INFORMATION SUPPLIED:
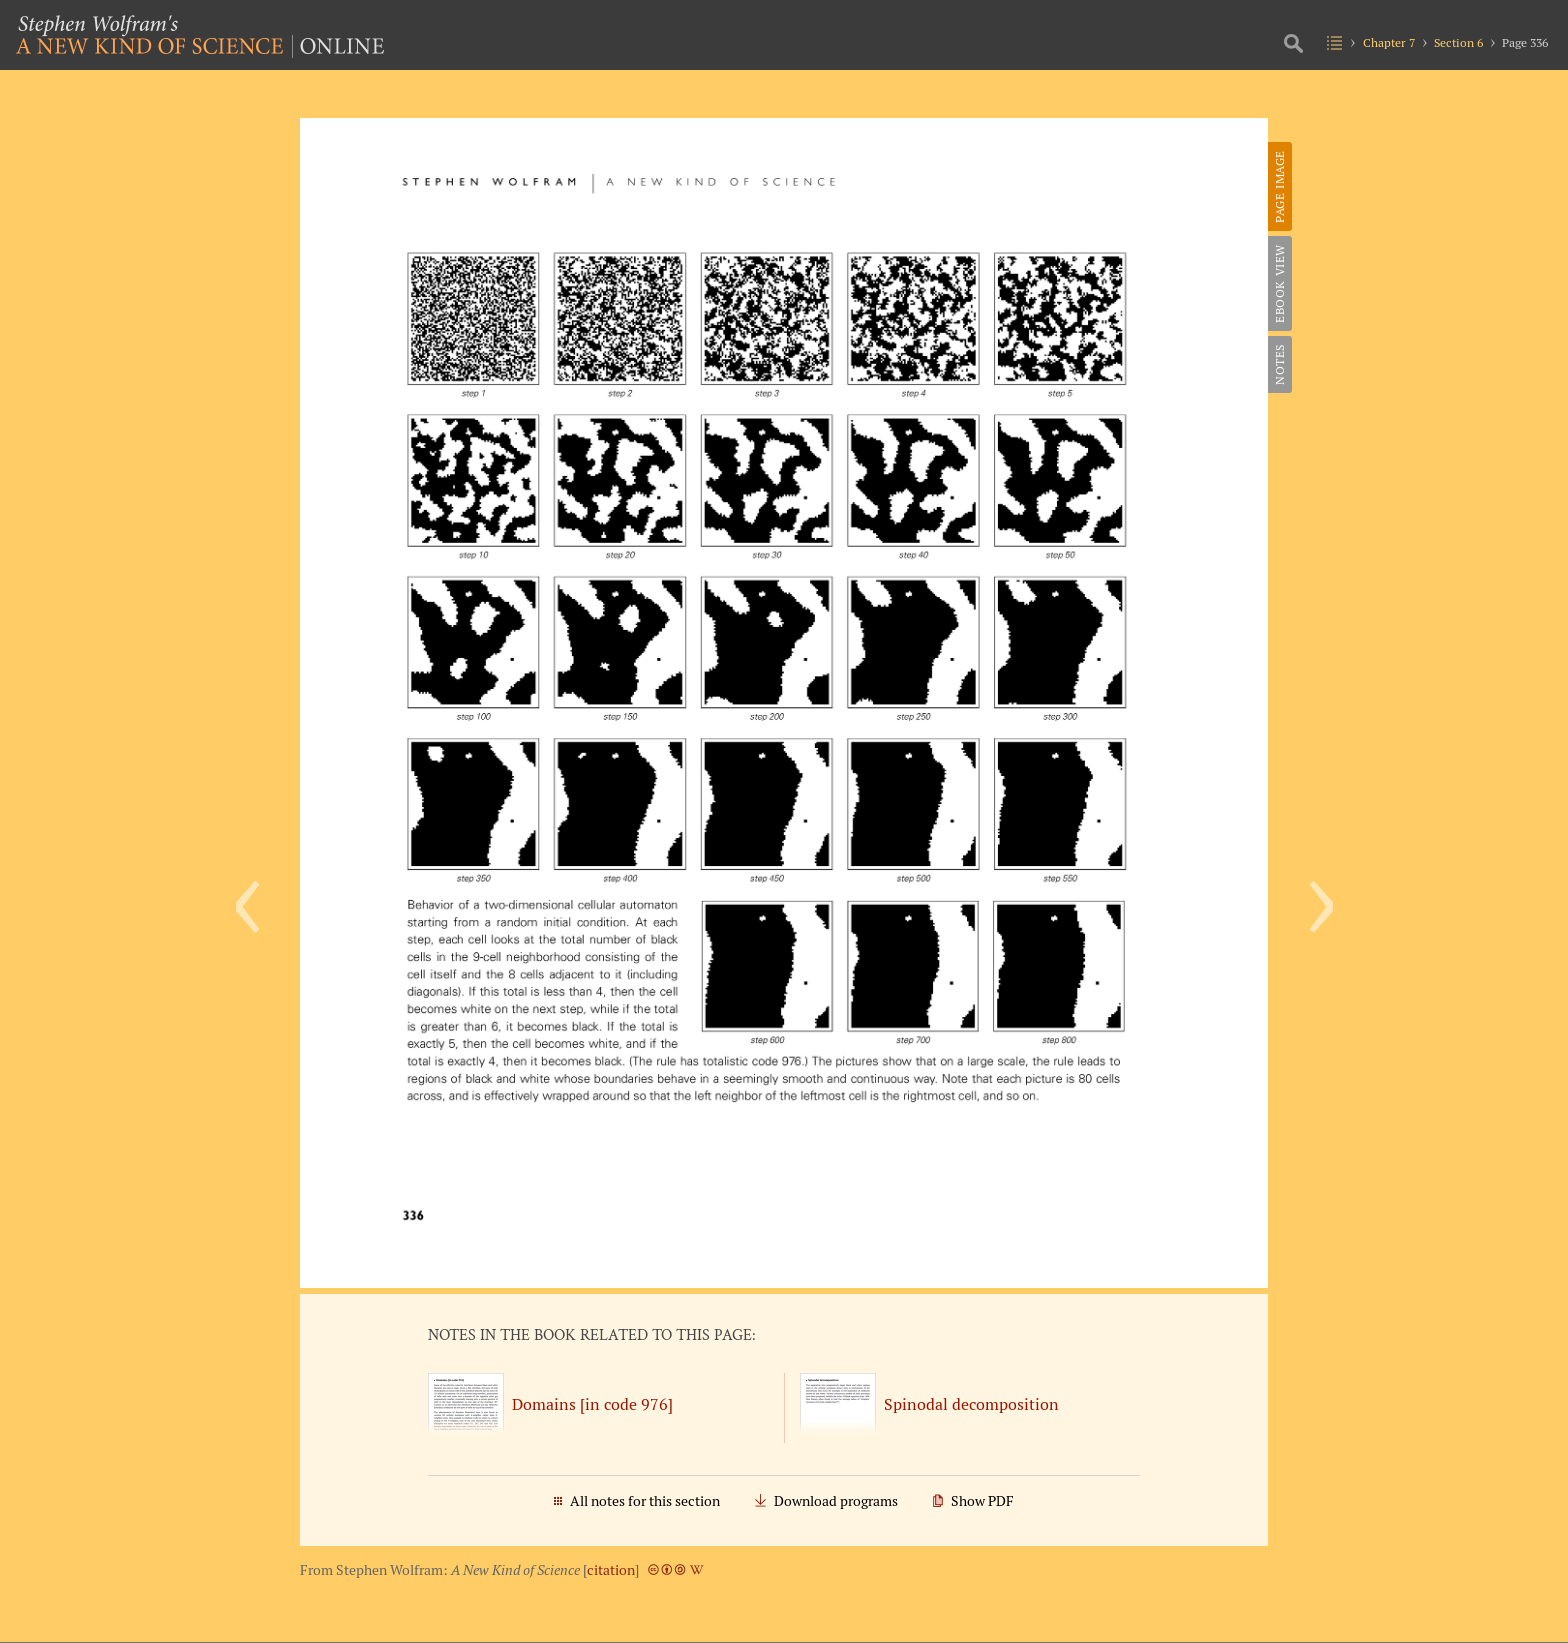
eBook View (1279, 283)
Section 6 (1458, 42)
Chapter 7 (1389, 42)
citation (611, 1570)
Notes (1279, 364)
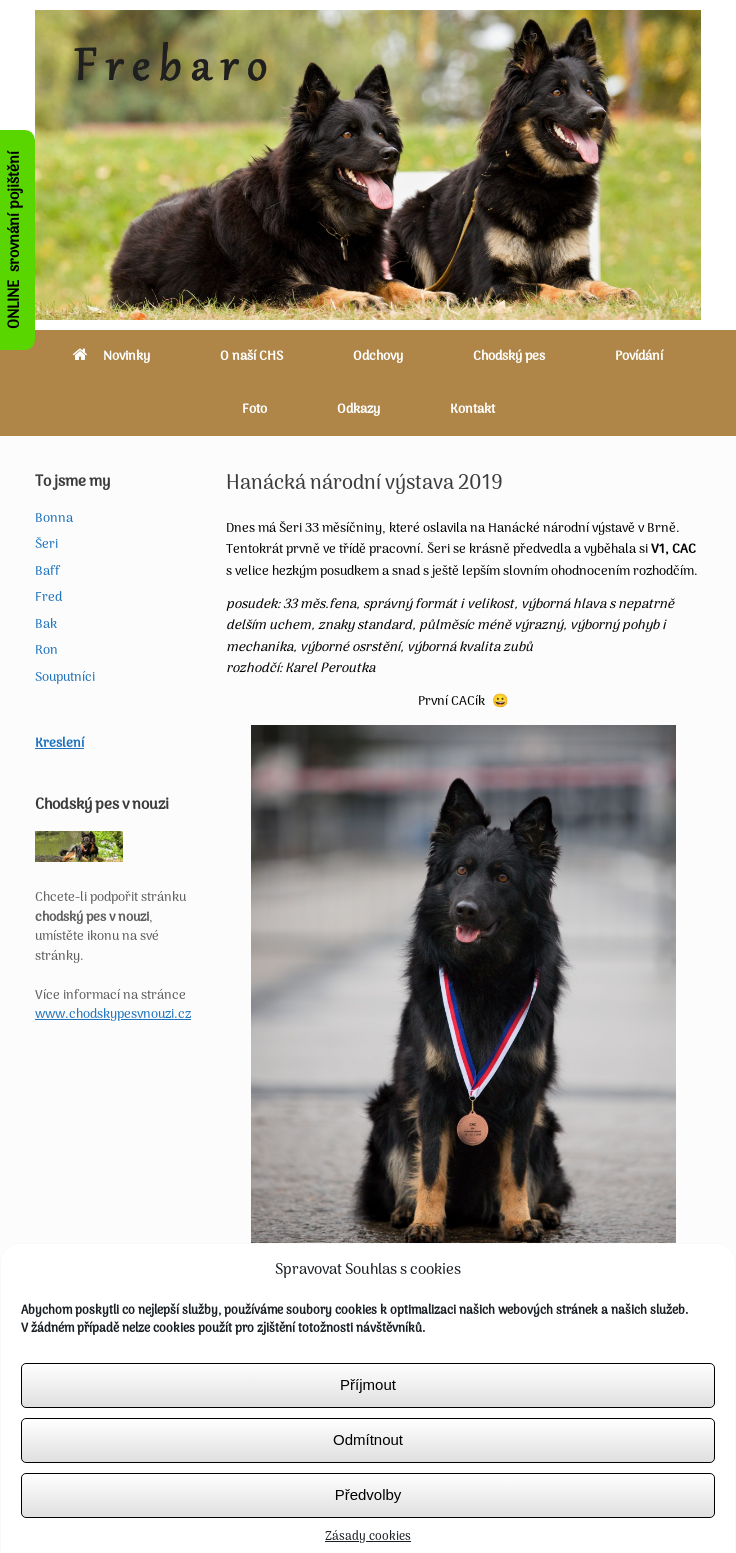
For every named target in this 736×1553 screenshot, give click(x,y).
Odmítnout (368, 1453)
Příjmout (368, 1398)
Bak (46, 624)
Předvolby (368, 1508)
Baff (47, 571)
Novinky (111, 356)
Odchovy (378, 356)
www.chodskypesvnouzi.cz (113, 1014)
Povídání (639, 356)
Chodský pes (509, 356)
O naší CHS (251, 356)
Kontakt (472, 409)
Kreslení (59, 743)
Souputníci (65, 677)
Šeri (46, 544)
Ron (46, 650)
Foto (254, 409)
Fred (48, 597)
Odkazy (358, 409)
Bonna (54, 518)
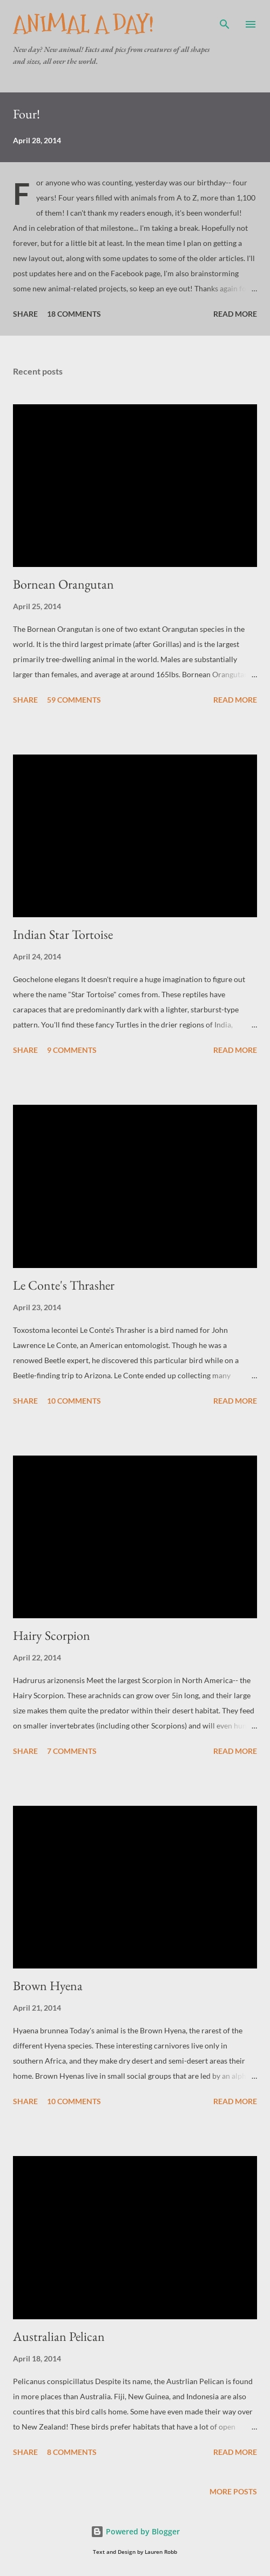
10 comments (74, 1400)
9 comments (72, 1050)
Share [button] (25, 313)
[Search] (224, 19)
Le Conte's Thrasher (63, 1285)
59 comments (74, 699)
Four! (26, 113)
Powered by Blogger (135, 2531)
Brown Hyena (48, 1985)
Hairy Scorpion (51, 1635)
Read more (235, 313)
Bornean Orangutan (63, 584)
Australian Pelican (59, 2336)
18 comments (74, 313)
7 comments (72, 1751)
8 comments (72, 2452)
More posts (233, 2491)
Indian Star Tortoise (63, 934)
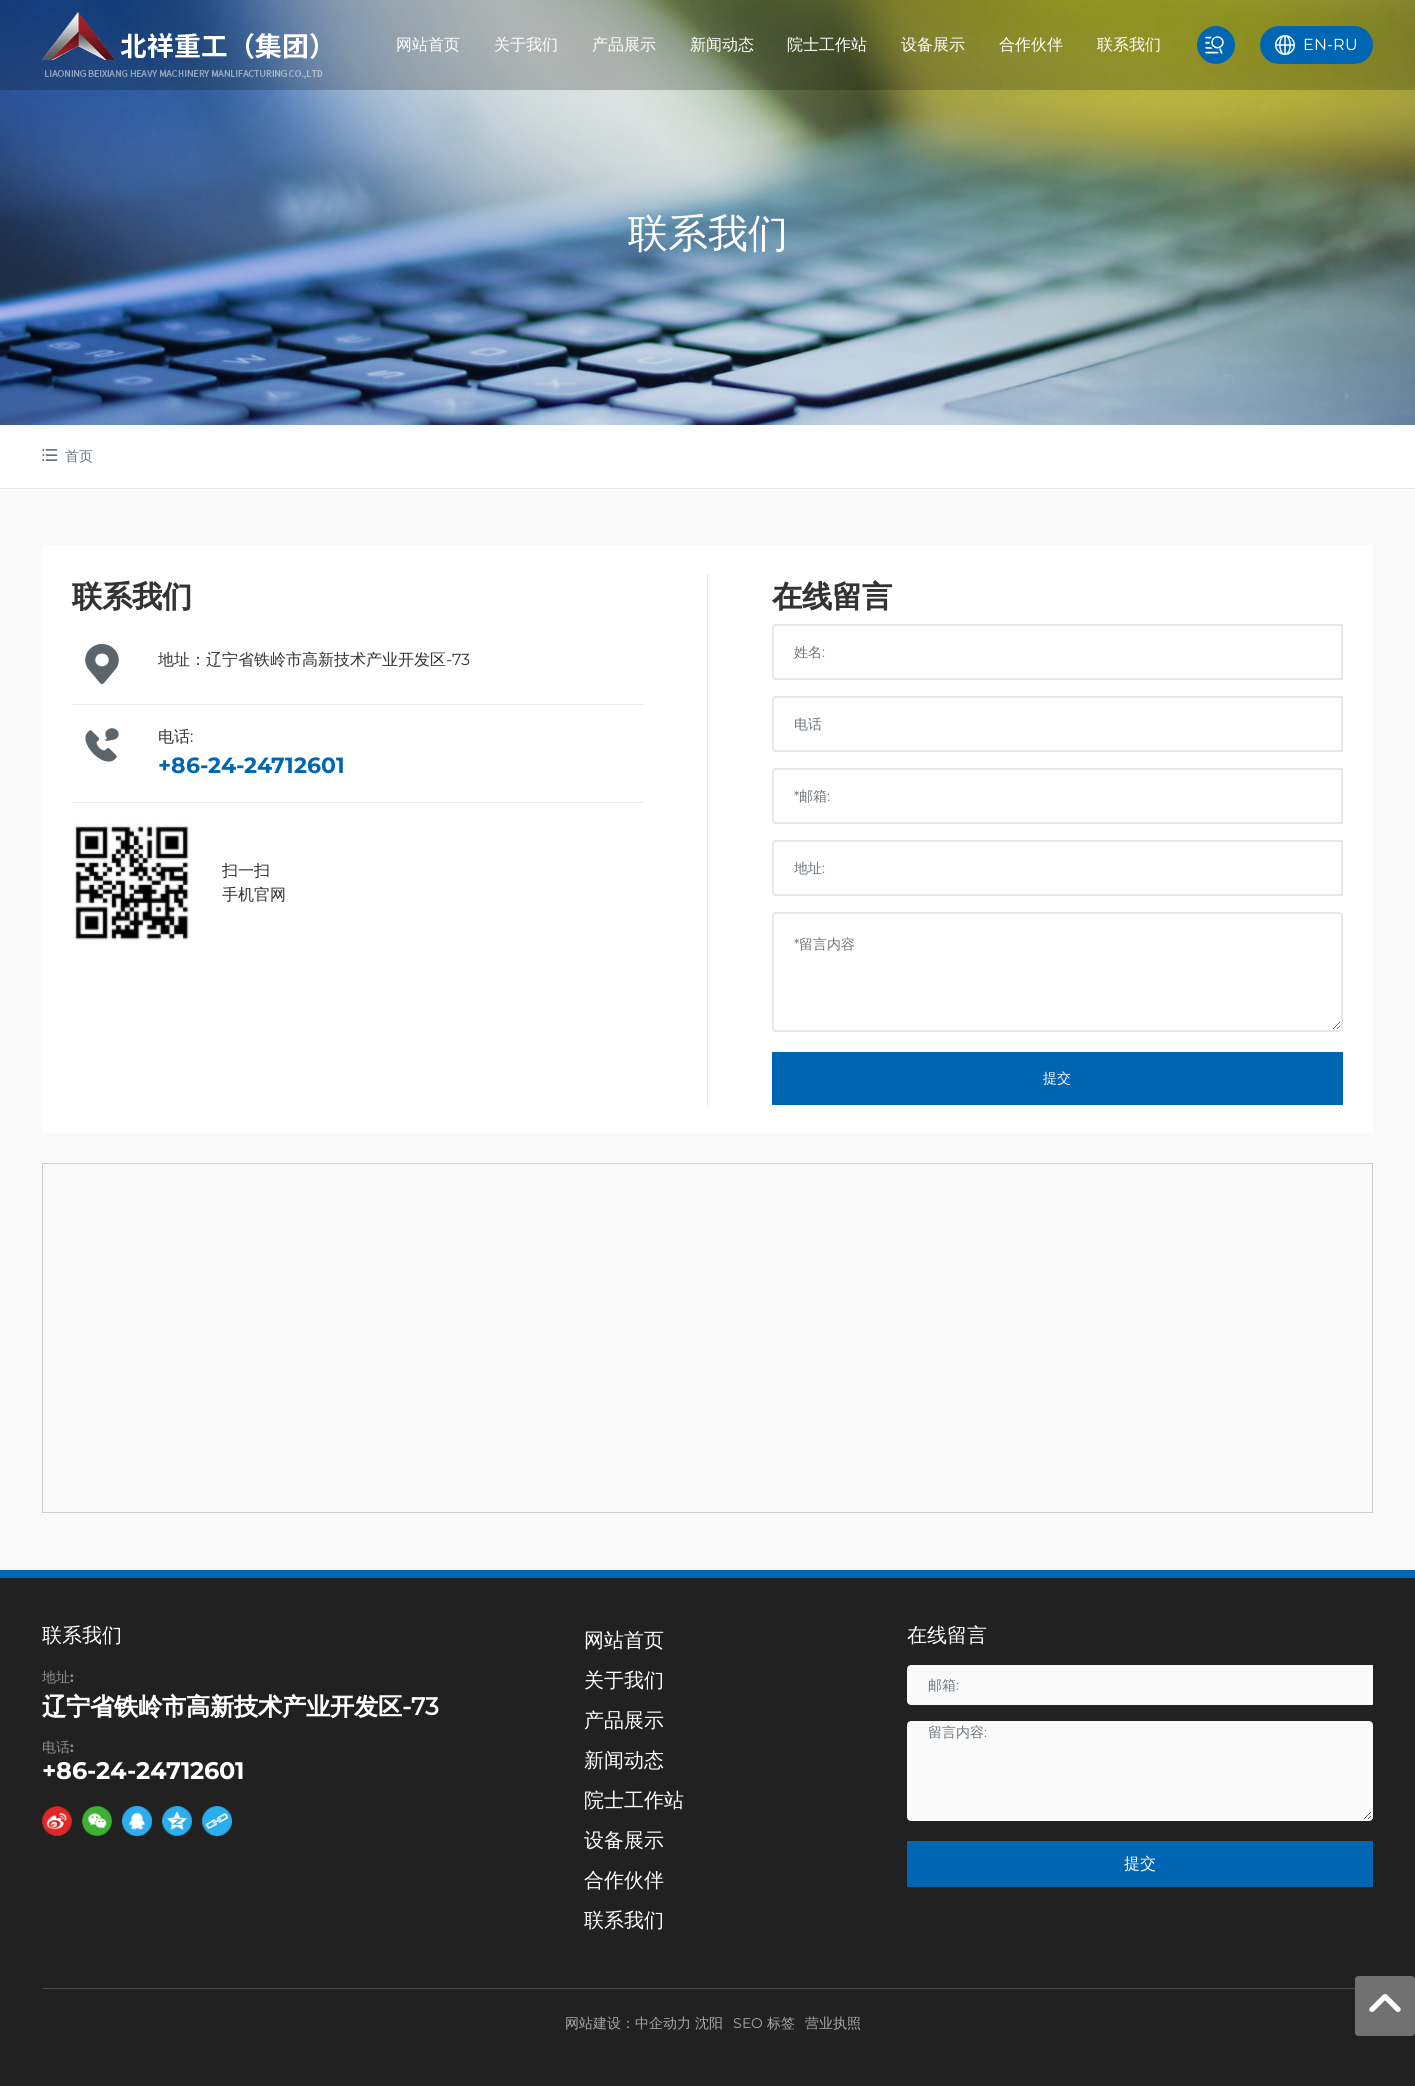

EXERCISE DESCRIPTION: Reproduce each line of the listing above word for word, leaving out the pictures.

ANSWER TO THIS TASK:
eBook View (1279, 283)
Section 6 (1458, 42)
Chapter 7 (1389, 42)
citation (611, 1570)
Notes (1279, 364)
For every named target in this 736×1553 screenshot, give click(x,y).
Odmítnout (368, 1453)
Příjmout (368, 1398)
Bak (46, 624)
Předvolby (368, 1508)
Baff (47, 571)
Novinky (111, 356)
Odchovy (378, 356)
www.chodskypesvnouzi.cz (113, 1014)
Povídání (639, 356)
Chodský pes (509, 356)
O naší CHS (251, 356)
Kontakt (472, 409)
Kreslení (59, 743)
Souputníci (65, 677)
Šeri (46, 544)
Ron (46, 650)
Foto (254, 409)
Fred (48, 597)
Odkazy (358, 409)
Bonna (54, 518)
10 comments (74, 1400)
9 comments (72, 1050)
Share [button] (25, 313)
[Search] (224, 19)
Le Conte's Thrasher (63, 1285)
59 comments (74, 699)
Four! (26, 113)
Powered by Blogger (135, 2531)
Brown Hyena (48, 1985)
Hairy Scorpion (51, 1635)
Read more (235, 313)
Bornean Orangutan (63, 584)
Australian Pelican (59, 2336)
18 comments (74, 313)
7 comments (72, 1751)
8 comments (72, 2452)
More posts (233, 2491)
Indian Star Tortoise (63, 934)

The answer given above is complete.